_Input data_.

┏━━

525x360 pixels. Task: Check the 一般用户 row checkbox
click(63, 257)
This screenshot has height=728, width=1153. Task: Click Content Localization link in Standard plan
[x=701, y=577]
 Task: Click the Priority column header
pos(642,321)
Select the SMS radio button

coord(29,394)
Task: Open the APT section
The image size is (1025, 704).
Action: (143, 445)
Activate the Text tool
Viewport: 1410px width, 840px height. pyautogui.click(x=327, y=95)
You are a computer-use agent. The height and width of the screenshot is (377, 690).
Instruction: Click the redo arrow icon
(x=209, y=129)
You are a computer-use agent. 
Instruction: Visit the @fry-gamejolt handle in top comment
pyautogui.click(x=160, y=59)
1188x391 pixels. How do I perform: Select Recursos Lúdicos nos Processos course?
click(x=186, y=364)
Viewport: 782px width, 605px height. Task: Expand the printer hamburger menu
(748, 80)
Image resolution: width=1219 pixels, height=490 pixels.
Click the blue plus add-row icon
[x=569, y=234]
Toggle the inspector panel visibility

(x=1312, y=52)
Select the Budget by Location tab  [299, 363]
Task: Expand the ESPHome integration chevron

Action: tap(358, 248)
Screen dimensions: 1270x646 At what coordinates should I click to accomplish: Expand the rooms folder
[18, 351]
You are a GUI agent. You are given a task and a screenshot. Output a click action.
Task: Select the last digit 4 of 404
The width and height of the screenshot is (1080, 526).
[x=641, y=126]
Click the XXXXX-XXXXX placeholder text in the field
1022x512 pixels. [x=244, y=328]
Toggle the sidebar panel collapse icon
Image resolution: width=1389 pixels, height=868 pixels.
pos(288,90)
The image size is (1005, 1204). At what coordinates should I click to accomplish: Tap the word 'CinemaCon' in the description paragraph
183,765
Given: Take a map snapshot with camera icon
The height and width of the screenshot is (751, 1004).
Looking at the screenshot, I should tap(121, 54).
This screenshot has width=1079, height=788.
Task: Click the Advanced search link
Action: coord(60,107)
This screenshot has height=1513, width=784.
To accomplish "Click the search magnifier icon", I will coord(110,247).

┗━━

_Your task_. Please render only the listing lines starting at the one containing "You are a GUI" and ending at the one containing "[x=641, y=126]" as a Markdown table with the columns Row and Line, leaving out any blank lines.

_Solution to this problem_.
| Row | Line |
|---|---|
| 1 | You are a GUI agent. You are given a task and a screenshot. Output a click action. |
| 2 | Task: Select the last digit 4 of 404 |
| 3 | The width and height of the screenshot is (1080, 526). |
| 4 | [x=641, y=126] |